Für Einhäupl dürfte das Ergebnis auch deswegen eine Genugtuung darstellen, weil Finanzsenator Ulrich Nußbaum ihn in der Vergangenheit immer wieder scharf angegriffen und ihm unterstellt hatte, der falsche Mann für die Sanierung der Charité zu sein. Die öffentliche Diskussion habe den Druck erhöht, gab Einhäupl zwar zu. Allerdings sei Druck auch hinderlich, „wenn Sie Mitarbeiter bei Veränderungen mitnehmen wollen“. Ohnehin habe sich der Vorstand schon bei seinem Amtsantritt 2008 dazu verpflichtet, die finanzielle Lage „zu drehen“. Das gute Ergebnis sei also „ein Signal für die Zuverlässigkeit der Charité“.

Der Vorstand geht davon aus, dass der Erfolg nachhaltig ist, auch wenn die Prognose für 2012 einen geringeren Gewinn von 4,7 Millionen Euro vorsieht. Das Plus speise sich aus dem operativen Geschäft, betonte Einhäupl – und habe nichts mit Rückstellungen zu tun. Viele Veränderungen wirkten langfristig.

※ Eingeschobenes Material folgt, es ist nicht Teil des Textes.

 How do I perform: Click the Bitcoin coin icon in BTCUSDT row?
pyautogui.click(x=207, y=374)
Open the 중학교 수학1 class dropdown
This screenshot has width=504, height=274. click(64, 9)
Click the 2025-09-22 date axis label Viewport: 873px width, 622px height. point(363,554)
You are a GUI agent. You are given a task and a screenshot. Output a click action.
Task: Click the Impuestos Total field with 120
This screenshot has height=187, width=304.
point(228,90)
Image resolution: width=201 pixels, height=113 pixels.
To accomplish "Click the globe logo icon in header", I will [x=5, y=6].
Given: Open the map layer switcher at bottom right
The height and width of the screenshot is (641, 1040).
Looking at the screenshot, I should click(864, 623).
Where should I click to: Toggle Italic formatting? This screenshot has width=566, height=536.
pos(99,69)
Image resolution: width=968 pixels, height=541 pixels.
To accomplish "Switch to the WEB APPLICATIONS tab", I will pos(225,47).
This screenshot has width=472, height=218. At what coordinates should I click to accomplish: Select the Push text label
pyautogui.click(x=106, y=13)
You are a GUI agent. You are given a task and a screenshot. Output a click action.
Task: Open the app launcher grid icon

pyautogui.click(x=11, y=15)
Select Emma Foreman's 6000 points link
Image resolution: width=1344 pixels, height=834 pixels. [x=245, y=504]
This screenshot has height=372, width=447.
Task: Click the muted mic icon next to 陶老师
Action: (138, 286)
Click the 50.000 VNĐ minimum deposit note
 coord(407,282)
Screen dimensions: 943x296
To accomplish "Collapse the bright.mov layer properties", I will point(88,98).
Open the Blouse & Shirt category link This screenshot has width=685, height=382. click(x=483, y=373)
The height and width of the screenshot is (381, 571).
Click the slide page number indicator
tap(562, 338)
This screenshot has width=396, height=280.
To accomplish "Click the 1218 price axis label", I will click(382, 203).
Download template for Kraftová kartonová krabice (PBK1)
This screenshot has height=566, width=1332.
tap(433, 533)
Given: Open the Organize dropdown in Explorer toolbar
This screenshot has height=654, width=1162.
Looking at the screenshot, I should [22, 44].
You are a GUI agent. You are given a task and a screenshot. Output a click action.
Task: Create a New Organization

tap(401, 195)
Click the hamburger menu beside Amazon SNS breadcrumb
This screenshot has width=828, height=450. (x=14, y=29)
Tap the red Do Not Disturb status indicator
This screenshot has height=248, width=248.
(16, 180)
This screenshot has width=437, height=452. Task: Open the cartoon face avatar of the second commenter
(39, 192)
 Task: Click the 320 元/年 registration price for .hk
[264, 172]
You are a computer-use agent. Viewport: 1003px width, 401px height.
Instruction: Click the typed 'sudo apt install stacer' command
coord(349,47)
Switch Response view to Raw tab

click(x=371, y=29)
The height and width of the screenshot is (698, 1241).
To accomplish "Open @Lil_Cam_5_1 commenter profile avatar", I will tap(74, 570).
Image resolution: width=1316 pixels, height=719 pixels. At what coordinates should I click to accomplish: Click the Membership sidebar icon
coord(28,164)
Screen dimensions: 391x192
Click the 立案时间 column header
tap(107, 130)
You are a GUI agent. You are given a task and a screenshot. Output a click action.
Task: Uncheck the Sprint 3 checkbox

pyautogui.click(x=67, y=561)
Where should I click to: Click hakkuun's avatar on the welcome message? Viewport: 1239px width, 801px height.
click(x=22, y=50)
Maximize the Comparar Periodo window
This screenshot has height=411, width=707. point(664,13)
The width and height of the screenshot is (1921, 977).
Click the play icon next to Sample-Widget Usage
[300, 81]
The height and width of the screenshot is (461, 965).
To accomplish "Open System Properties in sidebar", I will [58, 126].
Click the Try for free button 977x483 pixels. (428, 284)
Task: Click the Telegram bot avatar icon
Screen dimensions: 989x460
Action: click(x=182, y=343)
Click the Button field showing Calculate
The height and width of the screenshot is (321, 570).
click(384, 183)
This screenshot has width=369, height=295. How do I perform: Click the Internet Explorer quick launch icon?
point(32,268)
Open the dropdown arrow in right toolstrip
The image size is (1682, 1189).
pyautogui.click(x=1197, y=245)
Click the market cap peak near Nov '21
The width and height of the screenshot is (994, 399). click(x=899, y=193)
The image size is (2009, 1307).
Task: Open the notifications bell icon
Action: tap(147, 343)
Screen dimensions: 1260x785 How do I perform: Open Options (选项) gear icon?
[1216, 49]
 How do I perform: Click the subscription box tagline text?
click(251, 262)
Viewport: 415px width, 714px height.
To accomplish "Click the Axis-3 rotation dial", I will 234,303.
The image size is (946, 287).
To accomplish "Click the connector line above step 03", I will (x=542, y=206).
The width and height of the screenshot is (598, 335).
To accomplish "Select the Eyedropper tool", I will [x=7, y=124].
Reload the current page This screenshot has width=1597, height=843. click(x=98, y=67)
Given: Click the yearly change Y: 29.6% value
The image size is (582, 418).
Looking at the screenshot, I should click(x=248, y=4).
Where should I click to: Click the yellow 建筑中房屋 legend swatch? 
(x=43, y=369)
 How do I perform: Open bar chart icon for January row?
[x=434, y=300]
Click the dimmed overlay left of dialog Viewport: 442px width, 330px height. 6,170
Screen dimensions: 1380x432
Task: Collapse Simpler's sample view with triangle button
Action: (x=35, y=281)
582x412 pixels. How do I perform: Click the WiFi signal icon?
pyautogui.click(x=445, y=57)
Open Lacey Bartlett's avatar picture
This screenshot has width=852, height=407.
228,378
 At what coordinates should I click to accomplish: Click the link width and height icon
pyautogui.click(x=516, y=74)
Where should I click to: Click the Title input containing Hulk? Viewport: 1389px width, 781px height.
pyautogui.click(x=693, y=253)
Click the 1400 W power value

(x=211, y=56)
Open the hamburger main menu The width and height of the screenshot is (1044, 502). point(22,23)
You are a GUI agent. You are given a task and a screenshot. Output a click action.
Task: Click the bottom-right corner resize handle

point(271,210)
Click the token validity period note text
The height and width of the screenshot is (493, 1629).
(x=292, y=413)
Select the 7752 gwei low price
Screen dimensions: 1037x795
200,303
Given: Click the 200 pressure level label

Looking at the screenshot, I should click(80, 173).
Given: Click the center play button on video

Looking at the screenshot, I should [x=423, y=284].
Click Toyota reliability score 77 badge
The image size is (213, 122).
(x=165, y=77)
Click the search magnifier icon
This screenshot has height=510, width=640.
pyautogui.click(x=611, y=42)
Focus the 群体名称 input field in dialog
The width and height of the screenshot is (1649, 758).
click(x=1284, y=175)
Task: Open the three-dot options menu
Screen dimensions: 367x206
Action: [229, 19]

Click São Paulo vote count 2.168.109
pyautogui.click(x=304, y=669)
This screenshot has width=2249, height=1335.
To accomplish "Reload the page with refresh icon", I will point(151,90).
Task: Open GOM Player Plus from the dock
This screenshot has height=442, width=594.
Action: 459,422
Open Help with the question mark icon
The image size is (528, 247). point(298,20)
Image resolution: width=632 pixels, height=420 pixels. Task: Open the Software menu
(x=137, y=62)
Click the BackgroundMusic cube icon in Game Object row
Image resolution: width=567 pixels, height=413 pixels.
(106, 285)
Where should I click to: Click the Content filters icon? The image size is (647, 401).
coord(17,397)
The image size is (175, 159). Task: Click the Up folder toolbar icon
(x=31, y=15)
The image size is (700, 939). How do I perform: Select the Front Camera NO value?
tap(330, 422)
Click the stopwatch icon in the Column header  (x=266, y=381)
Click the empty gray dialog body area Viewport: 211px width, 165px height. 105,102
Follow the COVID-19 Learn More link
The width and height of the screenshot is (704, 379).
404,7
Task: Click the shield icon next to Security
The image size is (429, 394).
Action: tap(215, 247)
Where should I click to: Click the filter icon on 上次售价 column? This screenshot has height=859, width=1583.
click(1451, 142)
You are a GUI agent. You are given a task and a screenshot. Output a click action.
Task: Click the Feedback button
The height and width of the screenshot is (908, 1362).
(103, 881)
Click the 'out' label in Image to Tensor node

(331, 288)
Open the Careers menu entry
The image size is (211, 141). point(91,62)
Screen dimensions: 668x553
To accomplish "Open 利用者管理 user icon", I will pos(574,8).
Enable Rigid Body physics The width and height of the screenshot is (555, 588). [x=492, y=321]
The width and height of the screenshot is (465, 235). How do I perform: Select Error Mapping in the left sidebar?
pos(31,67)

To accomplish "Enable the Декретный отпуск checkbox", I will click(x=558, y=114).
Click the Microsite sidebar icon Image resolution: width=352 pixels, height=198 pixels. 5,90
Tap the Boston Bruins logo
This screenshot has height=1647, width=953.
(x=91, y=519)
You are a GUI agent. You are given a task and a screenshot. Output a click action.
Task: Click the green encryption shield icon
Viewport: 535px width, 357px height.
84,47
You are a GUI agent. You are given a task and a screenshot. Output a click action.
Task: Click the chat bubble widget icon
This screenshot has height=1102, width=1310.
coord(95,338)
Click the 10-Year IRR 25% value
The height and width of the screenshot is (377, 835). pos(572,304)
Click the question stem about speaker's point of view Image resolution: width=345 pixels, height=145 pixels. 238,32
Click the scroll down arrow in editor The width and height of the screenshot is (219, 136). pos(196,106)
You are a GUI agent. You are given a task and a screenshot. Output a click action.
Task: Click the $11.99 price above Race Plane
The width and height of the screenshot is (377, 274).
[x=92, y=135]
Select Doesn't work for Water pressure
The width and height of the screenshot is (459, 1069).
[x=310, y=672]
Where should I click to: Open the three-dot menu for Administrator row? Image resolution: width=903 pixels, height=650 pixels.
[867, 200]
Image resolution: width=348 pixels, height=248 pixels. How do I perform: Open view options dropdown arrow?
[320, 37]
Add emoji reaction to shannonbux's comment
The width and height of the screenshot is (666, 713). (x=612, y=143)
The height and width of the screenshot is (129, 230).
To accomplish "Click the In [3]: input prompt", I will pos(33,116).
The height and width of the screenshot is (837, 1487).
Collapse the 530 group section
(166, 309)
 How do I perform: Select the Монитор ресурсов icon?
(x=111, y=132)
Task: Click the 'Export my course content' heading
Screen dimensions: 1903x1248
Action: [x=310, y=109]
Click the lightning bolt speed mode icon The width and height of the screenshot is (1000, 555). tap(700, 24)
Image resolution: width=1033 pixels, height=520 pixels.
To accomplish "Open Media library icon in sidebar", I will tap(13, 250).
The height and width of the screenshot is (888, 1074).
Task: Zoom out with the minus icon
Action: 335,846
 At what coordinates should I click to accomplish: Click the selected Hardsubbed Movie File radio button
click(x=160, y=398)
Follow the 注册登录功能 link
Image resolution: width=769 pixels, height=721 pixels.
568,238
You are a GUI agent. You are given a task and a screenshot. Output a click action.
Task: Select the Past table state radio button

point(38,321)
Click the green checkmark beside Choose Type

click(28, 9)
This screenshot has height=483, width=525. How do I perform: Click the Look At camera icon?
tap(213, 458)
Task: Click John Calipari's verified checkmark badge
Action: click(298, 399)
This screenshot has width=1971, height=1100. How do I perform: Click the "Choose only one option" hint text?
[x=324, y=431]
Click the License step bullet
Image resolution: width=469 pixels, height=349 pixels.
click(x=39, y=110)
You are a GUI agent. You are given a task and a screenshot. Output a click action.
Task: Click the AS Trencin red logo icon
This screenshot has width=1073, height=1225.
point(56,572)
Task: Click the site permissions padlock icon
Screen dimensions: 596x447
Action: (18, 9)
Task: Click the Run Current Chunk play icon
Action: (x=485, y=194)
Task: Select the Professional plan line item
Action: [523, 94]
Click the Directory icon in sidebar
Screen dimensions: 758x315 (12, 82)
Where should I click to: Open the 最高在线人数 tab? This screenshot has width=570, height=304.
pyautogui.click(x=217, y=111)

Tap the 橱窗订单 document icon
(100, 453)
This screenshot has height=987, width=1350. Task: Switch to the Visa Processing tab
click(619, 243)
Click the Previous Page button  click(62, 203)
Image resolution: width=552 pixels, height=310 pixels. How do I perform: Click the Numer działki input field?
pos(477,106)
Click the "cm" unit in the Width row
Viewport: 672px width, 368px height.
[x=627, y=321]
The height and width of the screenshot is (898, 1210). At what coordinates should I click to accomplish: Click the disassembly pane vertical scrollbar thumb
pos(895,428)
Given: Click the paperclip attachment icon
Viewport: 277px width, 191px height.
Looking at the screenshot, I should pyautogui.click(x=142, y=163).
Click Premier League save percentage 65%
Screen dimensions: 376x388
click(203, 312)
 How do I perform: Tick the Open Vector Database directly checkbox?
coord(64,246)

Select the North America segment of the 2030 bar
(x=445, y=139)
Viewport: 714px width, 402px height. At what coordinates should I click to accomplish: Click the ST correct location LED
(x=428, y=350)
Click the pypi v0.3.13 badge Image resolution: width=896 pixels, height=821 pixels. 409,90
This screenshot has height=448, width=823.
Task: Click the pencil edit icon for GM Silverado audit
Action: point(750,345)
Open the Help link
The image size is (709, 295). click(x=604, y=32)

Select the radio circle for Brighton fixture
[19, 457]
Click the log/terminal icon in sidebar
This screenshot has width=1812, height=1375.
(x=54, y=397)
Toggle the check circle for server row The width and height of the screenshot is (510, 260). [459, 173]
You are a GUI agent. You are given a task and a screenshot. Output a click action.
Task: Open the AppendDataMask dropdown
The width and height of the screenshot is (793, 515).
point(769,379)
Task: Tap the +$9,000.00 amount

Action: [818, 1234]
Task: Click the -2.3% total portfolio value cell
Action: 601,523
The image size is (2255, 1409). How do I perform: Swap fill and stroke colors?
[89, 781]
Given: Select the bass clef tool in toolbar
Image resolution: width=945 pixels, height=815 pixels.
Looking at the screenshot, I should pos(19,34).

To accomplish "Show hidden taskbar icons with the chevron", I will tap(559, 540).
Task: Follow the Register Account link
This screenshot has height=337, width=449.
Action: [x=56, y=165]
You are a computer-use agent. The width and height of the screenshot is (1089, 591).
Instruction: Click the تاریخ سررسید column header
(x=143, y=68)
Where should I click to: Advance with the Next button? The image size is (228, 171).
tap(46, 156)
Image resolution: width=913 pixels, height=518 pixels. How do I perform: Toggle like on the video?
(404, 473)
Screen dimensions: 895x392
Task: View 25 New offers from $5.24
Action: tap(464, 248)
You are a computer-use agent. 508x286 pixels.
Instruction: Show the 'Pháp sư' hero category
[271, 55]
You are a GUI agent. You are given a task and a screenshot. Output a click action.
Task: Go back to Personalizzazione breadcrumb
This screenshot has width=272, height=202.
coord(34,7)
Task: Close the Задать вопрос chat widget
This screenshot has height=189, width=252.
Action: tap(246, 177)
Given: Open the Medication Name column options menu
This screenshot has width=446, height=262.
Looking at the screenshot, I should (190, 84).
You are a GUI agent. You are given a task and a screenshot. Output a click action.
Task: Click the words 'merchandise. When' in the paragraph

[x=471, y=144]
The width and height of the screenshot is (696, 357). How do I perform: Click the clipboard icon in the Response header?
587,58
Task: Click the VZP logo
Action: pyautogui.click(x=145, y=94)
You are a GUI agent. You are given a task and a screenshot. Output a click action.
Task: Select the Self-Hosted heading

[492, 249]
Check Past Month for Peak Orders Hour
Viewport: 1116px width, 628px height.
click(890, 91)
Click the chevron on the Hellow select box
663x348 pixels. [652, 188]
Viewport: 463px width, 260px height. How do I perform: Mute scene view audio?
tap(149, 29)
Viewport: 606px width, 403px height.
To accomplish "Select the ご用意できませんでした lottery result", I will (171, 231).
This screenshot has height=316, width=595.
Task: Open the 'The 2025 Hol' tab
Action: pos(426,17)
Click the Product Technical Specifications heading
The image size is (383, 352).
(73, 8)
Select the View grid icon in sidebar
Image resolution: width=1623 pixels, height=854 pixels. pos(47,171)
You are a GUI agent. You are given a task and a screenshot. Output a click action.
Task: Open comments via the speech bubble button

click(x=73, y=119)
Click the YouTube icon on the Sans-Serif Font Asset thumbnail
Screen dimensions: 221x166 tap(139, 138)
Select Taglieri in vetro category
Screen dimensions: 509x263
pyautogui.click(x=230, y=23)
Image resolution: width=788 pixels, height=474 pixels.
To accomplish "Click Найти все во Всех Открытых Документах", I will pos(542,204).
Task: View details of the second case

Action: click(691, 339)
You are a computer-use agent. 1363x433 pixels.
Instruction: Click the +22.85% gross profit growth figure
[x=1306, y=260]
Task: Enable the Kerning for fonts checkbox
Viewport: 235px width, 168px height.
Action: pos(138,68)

Helfen dürfte künftig, dass sich der Bund für die Fusion der Forschung von Charité und Max-Delbrück-Centrum finanziell engagieren will. Einhäupl wollte sich dazu nicht konkret äußern. In diesem Monat würden sich Vertreter von Bund und Land treffen, um über Geld zu diskutieren. Im Gespräch sind wie berichtet 60 Millionen Euro, die jährlich vom Bund kommen könnten. Eher negativ auf die Bilanz könnte sich zunächst die Sanierung des Bettenhauses in Mitte auswirken, die Mitte 2013 beginnen soll. Patienten könnten abgeschreckt werden. Scheller verspricht, mit den für die Sanierung eingeplanten 185 Millionen Euro auszukommen, auch wenn das „sehr ehrgeizig“ sei.